[Records for this task]:

========

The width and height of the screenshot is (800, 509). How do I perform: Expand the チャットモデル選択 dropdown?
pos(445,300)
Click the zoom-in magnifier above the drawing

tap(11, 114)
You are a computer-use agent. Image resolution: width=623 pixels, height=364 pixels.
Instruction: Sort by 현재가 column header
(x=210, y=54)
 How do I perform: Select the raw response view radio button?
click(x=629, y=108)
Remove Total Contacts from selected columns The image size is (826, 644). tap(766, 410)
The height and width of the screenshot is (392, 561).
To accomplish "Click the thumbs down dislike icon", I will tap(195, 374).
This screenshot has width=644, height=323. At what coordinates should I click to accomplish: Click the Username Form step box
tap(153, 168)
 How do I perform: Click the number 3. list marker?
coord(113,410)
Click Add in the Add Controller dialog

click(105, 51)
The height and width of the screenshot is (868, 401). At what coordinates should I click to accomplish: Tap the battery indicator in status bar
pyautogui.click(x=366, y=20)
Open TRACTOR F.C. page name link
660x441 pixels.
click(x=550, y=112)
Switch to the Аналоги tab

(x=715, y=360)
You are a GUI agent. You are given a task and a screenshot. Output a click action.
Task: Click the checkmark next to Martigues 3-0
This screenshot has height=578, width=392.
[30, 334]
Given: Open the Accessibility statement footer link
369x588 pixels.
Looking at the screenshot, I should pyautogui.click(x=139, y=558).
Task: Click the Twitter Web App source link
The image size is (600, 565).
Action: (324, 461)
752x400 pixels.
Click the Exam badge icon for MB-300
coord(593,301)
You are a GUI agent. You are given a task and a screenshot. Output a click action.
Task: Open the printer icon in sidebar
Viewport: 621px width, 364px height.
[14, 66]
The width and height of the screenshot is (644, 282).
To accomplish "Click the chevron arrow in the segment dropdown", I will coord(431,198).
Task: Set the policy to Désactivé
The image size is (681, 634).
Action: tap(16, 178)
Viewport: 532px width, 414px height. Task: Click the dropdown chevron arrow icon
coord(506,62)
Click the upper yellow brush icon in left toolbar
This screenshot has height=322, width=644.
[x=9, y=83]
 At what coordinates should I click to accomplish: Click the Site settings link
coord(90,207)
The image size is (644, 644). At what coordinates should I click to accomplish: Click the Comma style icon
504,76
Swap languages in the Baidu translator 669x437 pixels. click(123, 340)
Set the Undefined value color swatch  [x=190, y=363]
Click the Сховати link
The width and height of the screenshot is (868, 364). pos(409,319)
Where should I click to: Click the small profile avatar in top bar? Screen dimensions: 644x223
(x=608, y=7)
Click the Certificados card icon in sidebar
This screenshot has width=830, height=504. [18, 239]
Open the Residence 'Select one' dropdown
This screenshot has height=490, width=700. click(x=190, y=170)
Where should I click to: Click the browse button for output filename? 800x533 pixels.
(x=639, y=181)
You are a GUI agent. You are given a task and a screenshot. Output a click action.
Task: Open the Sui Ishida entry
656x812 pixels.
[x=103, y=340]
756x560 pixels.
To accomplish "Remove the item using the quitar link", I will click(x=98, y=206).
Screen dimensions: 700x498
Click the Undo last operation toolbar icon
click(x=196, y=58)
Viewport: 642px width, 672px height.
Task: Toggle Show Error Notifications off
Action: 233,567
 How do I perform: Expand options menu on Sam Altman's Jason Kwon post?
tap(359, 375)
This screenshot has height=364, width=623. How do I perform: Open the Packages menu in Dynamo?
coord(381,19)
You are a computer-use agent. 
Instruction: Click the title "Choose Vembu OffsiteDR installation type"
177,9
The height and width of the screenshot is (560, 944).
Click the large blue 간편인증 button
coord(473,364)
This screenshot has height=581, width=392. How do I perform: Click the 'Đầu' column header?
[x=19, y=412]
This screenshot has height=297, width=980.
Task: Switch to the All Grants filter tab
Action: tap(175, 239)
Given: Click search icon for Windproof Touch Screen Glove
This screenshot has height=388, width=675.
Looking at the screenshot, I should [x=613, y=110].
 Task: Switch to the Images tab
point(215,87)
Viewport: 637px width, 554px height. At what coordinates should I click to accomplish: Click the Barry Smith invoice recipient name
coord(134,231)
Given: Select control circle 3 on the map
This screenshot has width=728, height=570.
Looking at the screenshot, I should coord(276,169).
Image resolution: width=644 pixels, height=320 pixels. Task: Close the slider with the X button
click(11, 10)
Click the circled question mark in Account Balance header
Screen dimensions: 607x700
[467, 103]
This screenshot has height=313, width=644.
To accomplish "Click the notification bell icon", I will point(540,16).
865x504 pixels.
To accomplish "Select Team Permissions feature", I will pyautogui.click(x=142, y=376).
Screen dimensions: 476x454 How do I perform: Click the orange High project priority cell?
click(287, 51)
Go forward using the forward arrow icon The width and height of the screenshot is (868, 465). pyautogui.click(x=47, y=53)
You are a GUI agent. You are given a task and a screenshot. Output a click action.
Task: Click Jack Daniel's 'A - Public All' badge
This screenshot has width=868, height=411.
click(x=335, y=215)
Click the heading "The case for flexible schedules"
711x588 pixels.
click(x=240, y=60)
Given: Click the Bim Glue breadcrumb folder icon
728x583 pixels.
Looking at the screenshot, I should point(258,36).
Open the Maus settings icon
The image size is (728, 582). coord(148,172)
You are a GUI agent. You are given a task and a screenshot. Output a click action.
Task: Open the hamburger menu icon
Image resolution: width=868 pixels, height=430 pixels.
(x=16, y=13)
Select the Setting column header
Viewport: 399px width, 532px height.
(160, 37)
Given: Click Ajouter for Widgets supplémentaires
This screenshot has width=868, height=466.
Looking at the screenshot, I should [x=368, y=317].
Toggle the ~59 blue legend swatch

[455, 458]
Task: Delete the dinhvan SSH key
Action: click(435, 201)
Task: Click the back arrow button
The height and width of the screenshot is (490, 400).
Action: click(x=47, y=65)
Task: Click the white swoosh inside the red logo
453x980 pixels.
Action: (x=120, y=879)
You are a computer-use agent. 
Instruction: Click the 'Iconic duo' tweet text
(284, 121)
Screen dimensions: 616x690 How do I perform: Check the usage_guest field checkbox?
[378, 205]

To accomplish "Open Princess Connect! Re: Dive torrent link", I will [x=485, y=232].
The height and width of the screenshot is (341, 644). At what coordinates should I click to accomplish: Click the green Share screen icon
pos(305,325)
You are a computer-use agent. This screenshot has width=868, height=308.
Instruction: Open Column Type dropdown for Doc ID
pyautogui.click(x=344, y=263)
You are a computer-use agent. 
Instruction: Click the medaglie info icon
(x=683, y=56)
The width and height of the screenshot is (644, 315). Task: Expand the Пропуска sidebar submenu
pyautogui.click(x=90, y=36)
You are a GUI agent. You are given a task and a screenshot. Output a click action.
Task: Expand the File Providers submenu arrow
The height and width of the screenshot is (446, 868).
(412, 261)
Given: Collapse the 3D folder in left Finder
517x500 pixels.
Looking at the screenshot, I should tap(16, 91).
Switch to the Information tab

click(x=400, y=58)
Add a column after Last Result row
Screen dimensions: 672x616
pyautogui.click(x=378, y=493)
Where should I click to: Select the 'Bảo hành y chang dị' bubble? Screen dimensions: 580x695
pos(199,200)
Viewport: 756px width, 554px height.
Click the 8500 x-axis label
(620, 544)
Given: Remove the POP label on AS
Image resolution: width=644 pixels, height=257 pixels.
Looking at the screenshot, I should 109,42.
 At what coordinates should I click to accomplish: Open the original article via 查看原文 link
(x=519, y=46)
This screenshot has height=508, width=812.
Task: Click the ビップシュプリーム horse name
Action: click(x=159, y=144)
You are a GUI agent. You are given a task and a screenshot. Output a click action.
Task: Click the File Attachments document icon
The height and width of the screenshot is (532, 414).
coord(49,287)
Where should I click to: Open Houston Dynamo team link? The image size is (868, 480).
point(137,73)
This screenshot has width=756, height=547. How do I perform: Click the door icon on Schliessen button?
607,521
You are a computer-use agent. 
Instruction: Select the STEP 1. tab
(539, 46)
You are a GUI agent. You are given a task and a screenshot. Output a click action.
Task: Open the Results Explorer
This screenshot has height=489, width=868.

========

[About this exercise]:
With the first line of the records as the start and the line holding "The height and width of the screenshot is (392, 561)." as the end, please copy exactly those lines and no others.

[Answer section]:
The width and height of the screenshot is (800, 509). How do I perform: Expand the チャットモデル選択 dropdown?
pos(445,300)
Click the zoom-in magnifier above the drawing

tap(11, 114)
You are a computer-use agent. Image resolution: width=623 pixels, height=364 pixels.
Instruction: Sort by 현재가 column header
(x=210, y=54)
 How do I perform: Select the raw response view radio button?
click(x=629, y=108)
Remove Total Contacts from selected columns The image size is (826, 644). tap(766, 410)
The height and width of the screenshot is (392, 561).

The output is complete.